VOIP has slowly been catching on as a cheaper alternative to cell phones. Skype seems to be the dominant favorite. I don't know if cellular carriers will ever go for this, but I dream of a day when we pay something like $30 or $40 a month for unlimited wireless internet, accessed with the aforementioned iPod, and no phone service and make our calls for free via VOIP. It's sort of already possible but not in the convenient, seamless fashion I dream of.

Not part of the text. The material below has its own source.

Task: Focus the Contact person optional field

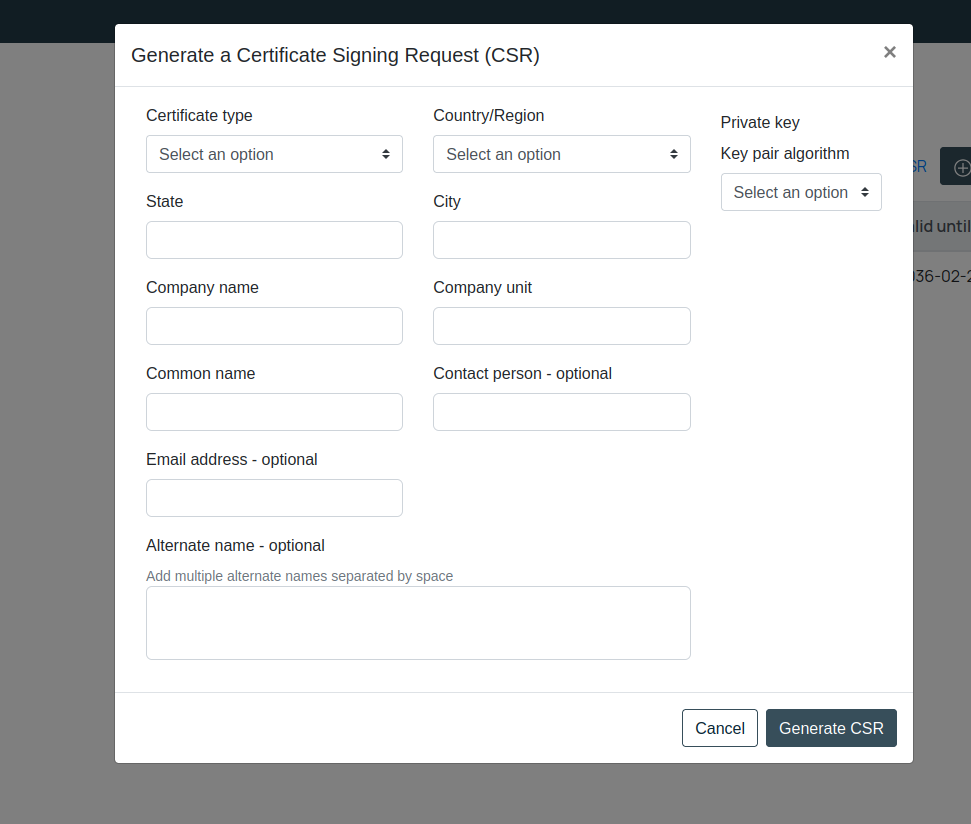Action: [x=561, y=412]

I also wish for my automobile to make the leap into the 21st century. I'm not sure if this already exists, but I want it equipped with a touchscreen in the dash, to which I could wirelessly connect an iPod or iPhone and use all its functions: phone, music, video, internet, apps, etc. With it I would receive the aforementioned streaming TV programming if I wanted to catch the news. I am aware of FloTV, but I don't want to pay for it. An external keyboard would rise out of the center armrest when needed. If I'm playing a movie and a call comes in, the movie would automatically pause and the caller ID would display in large letters, with answer and ignore buttons. The caller's voice would feed into the stereo speakers. The touchscreen would also function as a backup camera. In addition to the backup camera, however, my dream car would also have a video periscope—a weatherproof camera with night vision and 360-degree swivel controlled by a joystick—which would allow me to scope out traffic conditions in all directions. It would be one of those tiny cameras at the end of a tube, so it would look just like an antenna. I would actually have a separate GPS screen so that I wouldn't have to pause a movie to make sure I'm on the right track. I would also have a scanner & printer installed in the glove compartment, to which I could connect a laptop. Of course this would all be housed in a big black SUV with dark windows and badass accessories such as a brush bar and spotlights.

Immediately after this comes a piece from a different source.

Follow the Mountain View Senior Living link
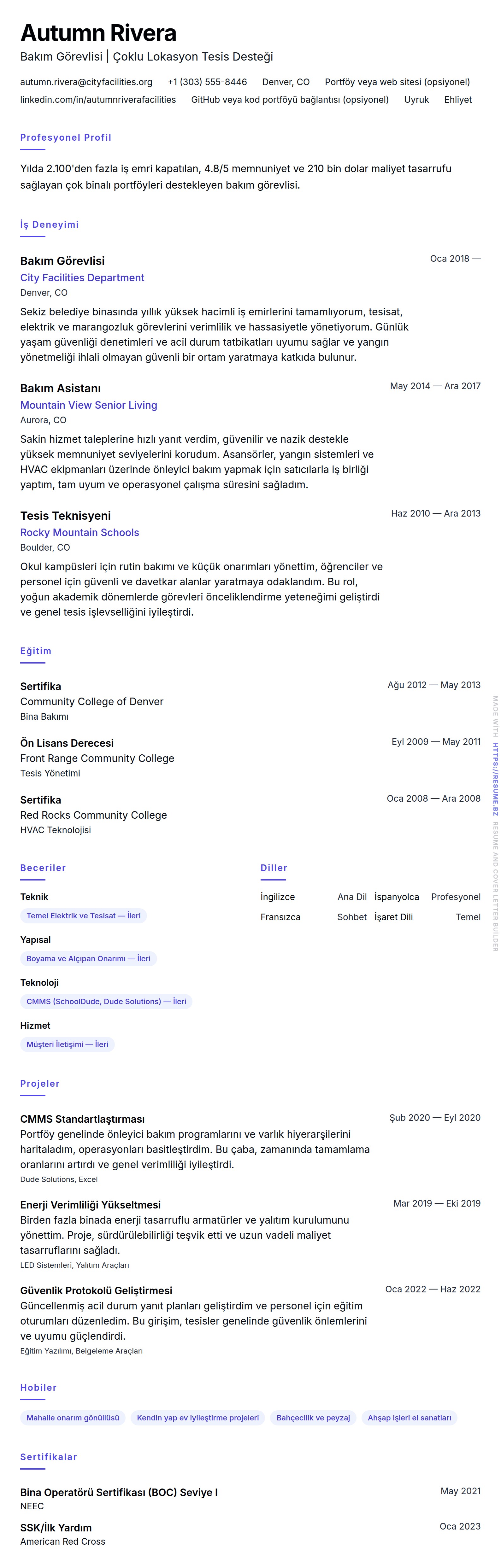The width and height of the screenshot is (501, 1568). (x=88, y=405)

What else does the future of media and entertainment hold in store? We are already witnessing the slow death of the movie rental store. Perhaps movie theaters will go extinct, replaced by large-screen LCD or plasma TVs in the home on which you would view new releases streaming from the studio's website for a fee. In 10 or 15 years, perhaps Netflix will offer instant streaming of every American and English film and television episode ever released, so no waiting 1 or 2 days for a DVD copy of some obscure indy film. Book stores will fade away as older books become available electronically. Newspapers will also die off slowly, or possibly survive as subscription-based electronic news sources if they offer writers and stories good enough to pay for. As more and more books are digitized, physical libraries may disappear as well, replaced by servers full of electronic content, or perhaps the buildings will remain but their cases of books will be replaced by rows & rows of computer stations (half of them occupied by literate bums). I imagine copyrighted material will be in a read-only, non-downloadable format. This would definitely be convenient—no more college students schlepping to the library at midnight or grade-schoolers making their parents drive them to the library for a mindless school project. I also hope for all the old microfiches to be converted to PDFs. Imagine having access to the entire printed contents of the Library of Congress and the National Archives from your living room!